WHAT NEEDS TO BE DONE = The job is to find each line in the entries holding the string "display" and copy that line.

EXTRACTED ENTRIES =
::::::::::

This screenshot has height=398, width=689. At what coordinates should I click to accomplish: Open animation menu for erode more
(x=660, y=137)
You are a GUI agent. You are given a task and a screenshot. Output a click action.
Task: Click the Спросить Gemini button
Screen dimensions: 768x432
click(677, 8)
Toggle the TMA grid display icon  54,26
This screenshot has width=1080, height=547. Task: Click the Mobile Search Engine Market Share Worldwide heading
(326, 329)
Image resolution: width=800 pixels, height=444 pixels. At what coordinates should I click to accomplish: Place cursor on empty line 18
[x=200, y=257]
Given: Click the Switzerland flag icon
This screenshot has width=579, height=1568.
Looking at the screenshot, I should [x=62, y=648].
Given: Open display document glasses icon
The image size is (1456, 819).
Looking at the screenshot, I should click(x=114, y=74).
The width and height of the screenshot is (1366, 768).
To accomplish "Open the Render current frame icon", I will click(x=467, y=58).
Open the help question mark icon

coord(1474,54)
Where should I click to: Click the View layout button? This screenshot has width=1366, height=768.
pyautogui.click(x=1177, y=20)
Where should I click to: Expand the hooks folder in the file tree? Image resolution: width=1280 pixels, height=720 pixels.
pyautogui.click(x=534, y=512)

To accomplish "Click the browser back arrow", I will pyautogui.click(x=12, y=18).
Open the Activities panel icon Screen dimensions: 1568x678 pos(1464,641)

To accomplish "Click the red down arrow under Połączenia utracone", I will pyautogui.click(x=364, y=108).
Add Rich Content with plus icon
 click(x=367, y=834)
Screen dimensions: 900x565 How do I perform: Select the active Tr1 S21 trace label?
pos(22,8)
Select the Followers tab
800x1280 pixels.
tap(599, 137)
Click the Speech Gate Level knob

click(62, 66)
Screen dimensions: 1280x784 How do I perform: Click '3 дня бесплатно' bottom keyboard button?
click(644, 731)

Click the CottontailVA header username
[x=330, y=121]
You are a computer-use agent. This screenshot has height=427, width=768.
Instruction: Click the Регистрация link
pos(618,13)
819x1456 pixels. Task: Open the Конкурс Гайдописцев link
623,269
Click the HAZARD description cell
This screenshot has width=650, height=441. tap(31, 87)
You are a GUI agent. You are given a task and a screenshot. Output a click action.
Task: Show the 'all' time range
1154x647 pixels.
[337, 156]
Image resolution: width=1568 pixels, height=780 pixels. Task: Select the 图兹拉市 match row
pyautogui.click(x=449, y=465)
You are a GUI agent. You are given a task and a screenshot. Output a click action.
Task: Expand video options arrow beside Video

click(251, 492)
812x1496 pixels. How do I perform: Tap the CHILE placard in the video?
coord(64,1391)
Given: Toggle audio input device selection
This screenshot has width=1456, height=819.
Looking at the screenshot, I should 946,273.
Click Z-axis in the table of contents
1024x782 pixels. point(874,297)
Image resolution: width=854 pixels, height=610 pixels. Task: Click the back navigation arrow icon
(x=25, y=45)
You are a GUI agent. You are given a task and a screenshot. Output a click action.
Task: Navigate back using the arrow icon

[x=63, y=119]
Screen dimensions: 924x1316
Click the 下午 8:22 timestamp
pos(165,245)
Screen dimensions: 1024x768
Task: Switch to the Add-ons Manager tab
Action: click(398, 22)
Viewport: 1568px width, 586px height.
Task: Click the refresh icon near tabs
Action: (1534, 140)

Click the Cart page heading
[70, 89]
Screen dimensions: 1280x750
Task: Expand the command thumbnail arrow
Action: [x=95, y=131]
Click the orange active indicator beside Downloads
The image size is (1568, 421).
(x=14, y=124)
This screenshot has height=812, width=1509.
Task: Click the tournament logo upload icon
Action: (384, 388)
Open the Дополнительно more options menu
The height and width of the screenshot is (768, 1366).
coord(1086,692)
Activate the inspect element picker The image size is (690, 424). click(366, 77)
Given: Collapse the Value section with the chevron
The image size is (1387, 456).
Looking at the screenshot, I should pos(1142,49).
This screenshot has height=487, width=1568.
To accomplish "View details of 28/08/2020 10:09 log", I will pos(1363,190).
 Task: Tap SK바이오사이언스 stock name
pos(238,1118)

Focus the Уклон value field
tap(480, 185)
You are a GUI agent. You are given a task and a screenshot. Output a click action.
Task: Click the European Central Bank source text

::::::::::

RESPONSE =
Toggle the TMA grid display icon  54,26
Given: Open display document glasses icon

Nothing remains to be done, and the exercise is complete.